We’ve known for years that if we want to move learning environments forward we need to move to loosely coupled assessment. We need to separate gradebooks and rosters from course materials and communities. Scott Leslie argued this point eloquently over a lunch I shared with him and others at OpenEd, and I’ve argued similar points much less eloquently in the past.

In OCW production, the need is particularly strong. At least some of the duplicated work in OCW production is necessitated by the fact the course materials have to be produced in an LMS (because that’s where the student roster lives) as well as on the broader web (which can’t talk to the roster).

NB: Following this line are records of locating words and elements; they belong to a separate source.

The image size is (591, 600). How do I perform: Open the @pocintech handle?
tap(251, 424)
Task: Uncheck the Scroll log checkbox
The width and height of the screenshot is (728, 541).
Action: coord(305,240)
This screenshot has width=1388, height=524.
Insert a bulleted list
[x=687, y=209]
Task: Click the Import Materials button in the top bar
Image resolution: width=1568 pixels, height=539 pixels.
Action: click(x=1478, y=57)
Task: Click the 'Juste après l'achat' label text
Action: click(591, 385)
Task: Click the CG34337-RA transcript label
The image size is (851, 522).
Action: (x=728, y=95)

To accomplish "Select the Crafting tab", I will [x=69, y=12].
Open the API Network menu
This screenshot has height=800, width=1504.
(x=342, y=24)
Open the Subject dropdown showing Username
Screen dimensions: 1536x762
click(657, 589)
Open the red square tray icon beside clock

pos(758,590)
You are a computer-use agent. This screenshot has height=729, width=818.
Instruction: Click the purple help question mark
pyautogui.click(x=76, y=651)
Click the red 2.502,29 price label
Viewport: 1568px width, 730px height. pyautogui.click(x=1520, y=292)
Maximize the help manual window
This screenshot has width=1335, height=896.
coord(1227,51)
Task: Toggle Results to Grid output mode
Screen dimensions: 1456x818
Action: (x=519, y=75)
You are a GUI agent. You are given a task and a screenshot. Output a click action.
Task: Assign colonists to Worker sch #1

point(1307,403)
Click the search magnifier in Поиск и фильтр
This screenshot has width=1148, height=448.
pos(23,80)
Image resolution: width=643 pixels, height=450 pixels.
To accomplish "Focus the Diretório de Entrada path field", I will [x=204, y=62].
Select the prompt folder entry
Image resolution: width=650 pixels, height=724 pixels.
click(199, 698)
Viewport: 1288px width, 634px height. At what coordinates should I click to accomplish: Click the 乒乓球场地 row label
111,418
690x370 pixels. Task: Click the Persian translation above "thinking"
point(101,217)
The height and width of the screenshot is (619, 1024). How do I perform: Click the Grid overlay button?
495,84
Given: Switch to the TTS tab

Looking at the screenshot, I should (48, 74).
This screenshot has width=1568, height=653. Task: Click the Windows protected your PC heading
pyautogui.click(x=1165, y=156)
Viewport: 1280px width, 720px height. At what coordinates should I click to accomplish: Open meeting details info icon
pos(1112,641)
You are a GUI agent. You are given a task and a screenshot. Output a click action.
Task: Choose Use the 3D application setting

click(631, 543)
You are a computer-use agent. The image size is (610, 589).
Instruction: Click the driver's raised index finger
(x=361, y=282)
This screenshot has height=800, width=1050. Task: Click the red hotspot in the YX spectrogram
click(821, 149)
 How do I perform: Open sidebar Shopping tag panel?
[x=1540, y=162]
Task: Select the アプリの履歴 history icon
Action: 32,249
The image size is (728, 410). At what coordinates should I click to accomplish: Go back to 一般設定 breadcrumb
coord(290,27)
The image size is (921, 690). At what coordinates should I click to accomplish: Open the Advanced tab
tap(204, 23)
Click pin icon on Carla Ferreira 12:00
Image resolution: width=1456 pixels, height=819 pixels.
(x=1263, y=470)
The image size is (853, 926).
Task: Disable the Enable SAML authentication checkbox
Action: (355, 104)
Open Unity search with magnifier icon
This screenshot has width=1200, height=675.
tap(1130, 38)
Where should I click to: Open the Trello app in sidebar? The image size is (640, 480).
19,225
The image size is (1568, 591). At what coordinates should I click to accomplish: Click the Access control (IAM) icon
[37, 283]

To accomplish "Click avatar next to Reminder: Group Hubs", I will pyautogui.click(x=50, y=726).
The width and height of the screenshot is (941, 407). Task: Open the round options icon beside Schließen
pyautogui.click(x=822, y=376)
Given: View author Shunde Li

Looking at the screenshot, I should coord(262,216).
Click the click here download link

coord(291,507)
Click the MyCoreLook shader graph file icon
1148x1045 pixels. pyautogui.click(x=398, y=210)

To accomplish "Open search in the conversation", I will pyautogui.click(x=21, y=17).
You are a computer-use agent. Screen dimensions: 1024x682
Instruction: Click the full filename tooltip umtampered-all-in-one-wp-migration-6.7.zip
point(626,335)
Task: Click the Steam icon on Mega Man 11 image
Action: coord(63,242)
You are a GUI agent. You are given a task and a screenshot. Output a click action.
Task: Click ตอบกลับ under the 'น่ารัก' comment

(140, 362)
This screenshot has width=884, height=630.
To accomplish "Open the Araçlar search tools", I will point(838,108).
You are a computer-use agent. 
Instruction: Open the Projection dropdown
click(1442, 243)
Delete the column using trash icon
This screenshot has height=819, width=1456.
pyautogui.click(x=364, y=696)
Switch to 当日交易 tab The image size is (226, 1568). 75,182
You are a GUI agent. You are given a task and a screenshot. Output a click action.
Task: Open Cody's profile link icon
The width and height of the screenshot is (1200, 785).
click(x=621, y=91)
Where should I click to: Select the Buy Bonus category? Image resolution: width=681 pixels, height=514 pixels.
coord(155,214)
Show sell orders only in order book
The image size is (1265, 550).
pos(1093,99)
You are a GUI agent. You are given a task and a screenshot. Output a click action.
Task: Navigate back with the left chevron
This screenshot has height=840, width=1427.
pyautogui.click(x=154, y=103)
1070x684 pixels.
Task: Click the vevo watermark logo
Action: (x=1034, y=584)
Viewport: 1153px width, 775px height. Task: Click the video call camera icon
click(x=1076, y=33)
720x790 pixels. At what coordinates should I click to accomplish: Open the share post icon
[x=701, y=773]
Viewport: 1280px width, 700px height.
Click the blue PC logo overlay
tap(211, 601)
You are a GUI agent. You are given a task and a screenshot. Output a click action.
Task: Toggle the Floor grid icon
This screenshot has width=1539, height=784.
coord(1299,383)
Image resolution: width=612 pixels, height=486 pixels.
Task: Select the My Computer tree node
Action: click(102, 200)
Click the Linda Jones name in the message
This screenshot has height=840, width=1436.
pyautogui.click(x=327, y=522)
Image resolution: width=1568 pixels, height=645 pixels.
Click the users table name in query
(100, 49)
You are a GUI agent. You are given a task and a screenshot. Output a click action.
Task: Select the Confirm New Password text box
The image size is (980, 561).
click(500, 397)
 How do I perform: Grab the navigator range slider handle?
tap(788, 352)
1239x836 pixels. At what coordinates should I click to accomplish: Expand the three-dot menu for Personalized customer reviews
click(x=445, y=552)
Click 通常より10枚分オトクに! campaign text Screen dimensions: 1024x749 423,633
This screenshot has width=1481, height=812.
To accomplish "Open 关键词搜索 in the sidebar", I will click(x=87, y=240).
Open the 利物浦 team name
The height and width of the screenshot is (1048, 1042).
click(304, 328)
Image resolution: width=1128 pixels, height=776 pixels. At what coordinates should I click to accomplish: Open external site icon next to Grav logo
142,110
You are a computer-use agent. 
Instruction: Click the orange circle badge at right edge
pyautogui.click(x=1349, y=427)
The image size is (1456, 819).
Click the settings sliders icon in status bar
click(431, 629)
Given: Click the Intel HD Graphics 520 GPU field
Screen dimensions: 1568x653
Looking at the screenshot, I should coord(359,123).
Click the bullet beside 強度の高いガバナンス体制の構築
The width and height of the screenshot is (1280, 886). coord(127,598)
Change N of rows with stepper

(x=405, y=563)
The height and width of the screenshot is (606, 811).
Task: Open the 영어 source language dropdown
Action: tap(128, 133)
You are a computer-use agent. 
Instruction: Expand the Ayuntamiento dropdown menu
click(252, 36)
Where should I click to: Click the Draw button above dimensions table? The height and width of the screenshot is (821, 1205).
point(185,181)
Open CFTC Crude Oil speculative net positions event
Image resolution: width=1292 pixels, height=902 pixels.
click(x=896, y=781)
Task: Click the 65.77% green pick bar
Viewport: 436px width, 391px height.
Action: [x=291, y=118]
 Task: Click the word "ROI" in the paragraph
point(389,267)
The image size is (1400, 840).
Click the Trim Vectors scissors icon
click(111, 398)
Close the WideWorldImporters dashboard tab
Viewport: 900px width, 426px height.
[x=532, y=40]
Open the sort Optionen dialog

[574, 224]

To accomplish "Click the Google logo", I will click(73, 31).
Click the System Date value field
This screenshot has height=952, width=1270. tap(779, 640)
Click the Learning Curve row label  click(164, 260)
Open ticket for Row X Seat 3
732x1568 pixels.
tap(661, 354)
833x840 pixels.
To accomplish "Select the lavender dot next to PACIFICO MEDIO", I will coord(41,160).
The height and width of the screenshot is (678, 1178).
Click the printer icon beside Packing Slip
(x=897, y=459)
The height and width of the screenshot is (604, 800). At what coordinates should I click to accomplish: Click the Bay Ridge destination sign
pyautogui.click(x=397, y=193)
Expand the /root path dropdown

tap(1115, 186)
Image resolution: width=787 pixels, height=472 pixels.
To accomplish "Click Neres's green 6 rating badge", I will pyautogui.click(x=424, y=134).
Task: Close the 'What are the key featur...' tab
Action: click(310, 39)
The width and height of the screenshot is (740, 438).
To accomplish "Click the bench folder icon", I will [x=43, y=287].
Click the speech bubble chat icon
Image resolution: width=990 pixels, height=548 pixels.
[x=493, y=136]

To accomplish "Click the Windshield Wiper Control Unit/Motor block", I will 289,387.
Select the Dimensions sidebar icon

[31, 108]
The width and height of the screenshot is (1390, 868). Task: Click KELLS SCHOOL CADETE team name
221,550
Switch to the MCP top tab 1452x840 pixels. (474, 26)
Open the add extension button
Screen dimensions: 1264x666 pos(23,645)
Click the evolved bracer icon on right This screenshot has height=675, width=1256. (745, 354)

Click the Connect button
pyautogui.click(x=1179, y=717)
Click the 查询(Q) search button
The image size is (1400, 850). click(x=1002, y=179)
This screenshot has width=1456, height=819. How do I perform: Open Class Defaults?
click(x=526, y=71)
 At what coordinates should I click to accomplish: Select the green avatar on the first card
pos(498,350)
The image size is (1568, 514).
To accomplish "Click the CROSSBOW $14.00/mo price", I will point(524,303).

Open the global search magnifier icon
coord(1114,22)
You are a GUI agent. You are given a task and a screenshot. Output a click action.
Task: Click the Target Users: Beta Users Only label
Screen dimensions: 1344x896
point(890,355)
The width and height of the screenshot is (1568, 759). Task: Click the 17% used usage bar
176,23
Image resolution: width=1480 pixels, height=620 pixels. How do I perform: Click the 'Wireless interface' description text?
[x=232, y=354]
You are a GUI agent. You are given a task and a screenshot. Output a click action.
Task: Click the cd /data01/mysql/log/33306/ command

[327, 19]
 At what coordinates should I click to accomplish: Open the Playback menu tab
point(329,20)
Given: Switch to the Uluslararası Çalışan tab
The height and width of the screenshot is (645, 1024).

One sustainable model would have the OCW site replace the repository function of the LMS entirely. In such a system, certain materials might be made available only to rostered students because of IP concerns, but these materials would live side by side on a single courseware site, and eliminate the “double-entry book-keeping” issue that many institutions currently have.

But to get to this LMS-free world, professors need access to the one piece that has traditionally been the sole domain of the LMS — a gradebook. And if developers of courseware want to structure permissions based on that roster, the gradebook needs to be able to communicate with multiple systems.

Luckily, Jon Mott is working on just such an application. He took a moment at the conference to talk about it with me:

Jon later commented on the crowdvine site for the conference that the feedback he got on this project at OpenEd was extremely positive. We’ll let you know more as the project progresses.